Every entry below must be copied exactly, with nothing left out.
+++ Record excerpts +++
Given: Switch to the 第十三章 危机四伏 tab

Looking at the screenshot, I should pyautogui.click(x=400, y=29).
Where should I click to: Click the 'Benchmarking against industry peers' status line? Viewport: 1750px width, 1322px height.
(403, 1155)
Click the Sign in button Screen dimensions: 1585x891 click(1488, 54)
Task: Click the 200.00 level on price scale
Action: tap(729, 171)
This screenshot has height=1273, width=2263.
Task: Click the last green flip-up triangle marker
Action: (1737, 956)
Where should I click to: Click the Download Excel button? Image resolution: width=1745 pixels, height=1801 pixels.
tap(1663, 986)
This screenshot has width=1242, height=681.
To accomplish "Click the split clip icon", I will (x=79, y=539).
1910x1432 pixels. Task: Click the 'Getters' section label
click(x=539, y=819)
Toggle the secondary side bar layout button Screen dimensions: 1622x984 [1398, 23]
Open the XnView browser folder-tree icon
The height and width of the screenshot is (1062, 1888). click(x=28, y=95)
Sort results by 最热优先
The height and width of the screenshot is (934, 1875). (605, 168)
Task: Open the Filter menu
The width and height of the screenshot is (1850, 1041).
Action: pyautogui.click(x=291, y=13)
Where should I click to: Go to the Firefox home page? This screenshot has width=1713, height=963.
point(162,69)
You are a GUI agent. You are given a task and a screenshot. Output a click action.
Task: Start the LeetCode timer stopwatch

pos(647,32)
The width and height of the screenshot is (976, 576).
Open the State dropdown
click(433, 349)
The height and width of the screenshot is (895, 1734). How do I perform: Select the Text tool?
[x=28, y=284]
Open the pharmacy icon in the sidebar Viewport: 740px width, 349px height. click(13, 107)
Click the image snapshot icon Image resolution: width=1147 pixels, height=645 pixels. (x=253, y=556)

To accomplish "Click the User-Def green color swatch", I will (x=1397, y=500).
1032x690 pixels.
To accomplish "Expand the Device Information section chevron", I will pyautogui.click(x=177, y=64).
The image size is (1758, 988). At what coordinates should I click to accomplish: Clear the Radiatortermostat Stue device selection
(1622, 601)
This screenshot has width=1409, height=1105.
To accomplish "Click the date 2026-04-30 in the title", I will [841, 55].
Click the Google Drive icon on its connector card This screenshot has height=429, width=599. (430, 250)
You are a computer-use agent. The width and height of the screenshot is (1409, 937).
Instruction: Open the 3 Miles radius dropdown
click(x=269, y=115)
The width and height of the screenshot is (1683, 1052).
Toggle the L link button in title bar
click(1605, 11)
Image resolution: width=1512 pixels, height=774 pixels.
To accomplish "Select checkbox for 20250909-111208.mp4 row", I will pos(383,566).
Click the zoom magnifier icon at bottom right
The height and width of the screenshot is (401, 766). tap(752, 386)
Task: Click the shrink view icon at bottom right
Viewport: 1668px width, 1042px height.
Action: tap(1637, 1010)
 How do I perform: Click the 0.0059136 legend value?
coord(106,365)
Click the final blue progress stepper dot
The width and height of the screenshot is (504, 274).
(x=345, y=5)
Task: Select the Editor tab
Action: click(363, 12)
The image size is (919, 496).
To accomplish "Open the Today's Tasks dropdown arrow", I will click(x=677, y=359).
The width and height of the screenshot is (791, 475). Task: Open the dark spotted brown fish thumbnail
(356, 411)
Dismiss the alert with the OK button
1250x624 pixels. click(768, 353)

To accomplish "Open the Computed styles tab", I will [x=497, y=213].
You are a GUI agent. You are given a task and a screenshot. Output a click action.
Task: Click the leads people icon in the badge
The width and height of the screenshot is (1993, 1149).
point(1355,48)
+++
Written response =>
Given: Switch to the 第十三章 危机四伏 tab

Looking at the screenshot, I should pyautogui.click(x=400, y=29).
Where should I click to: Click the 'Benchmarking against industry peers' status line? Viewport: 1750px width, 1322px height.
(403, 1155)
Click the Sign in button Screen dimensions: 1585x891 click(1488, 54)
Task: Click the 200.00 level on price scale
Action: tap(729, 171)
This screenshot has height=1273, width=2263.
Task: Click the last green flip-up triangle marker
Action: (1737, 956)
Where should I click to: Click the Download Excel button? Image resolution: width=1745 pixels, height=1801 pixels.
tap(1663, 986)
This screenshot has width=1242, height=681.
To accomplish "Click the split clip icon", I will (x=79, y=539).
1910x1432 pixels. Task: Click the 'Getters' section label
click(x=539, y=819)
Toggle the secondary side bar layout button Screen dimensions: 1622x984 [1398, 23]
Open the XnView browser folder-tree icon
The height and width of the screenshot is (1062, 1888). click(x=28, y=95)
Sort results by 最热优先
The height and width of the screenshot is (934, 1875). (605, 168)
Task: Open the Filter menu
The width and height of the screenshot is (1850, 1041).
Action: pyautogui.click(x=291, y=13)
Where should I click to: Go to the Firefox home page? This screenshot has width=1713, height=963.
point(162,69)
You are a GUI agent. You are given a task and a screenshot. Output a click action.
Task: Start the LeetCode timer stopwatch

pos(647,32)
The width and height of the screenshot is (976, 576).
Open the State dropdown
click(433, 349)
The height and width of the screenshot is (895, 1734). How do I perform: Select the Text tool?
[x=28, y=284]
Open the pharmacy icon in the sidebar Viewport: 740px width, 349px height. click(13, 107)
Click the image snapshot icon Image resolution: width=1147 pixels, height=645 pixels. (x=253, y=556)

To accomplish "Click the User-Def green color swatch", I will (x=1397, y=500).
1032x690 pixels.
To accomplish "Expand the Device Information section chevron", I will pyautogui.click(x=177, y=64).
The image size is (1758, 988). At what coordinates should I click to accomplish: Clear the Radiatortermostat Stue device selection
(1622, 601)
This screenshot has width=1409, height=1105.
To accomplish "Click the date 2026-04-30 in the title", I will [841, 55].
Click the Google Drive icon on its connector card This screenshot has height=429, width=599. (430, 250)
You are a computer-use agent. The width and height of the screenshot is (1409, 937).
Instruction: Open the 3 Miles radius dropdown
click(x=269, y=115)
The width and height of the screenshot is (1683, 1052).
Toggle the L link button in title bar
click(1605, 11)
Image resolution: width=1512 pixels, height=774 pixels.
To accomplish "Select checkbox for 20250909-111208.mp4 row", I will pos(383,566).
Click the zoom magnifier icon at bottom right
The height and width of the screenshot is (401, 766). tap(752, 386)
Task: Click the shrink view icon at bottom right
Viewport: 1668px width, 1042px height.
Action: tap(1637, 1010)
 How do I perform: Click the 0.0059136 legend value?
coord(106,365)
Click the final blue progress stepper dot
The width and height of the screenshot is (504, 274).
(x=345, y=5)
Task: Select the Editor tab
Action: click(363, 12)
The image size is (919, 496).
To accomplish "Open the Today's Tasks dropdown arrow", I will click(x=677, y=359).
The width and height of the screenshot is (791, 475). Task: Open the dark spotted brown fish thumbnail
(356, 411)
Dismiss the alert with the OK button
1250x624 pixels. click(768, 353)

To accomplish "Open the Computed styles tab", I will [x=497, y=213].
You are a GUI agent. You are given a task and a screenshot. Output a click action.
Task: Click the leads people icon in the badge
The width and height of the screenshot is (1993, 1149).
point(1355,48)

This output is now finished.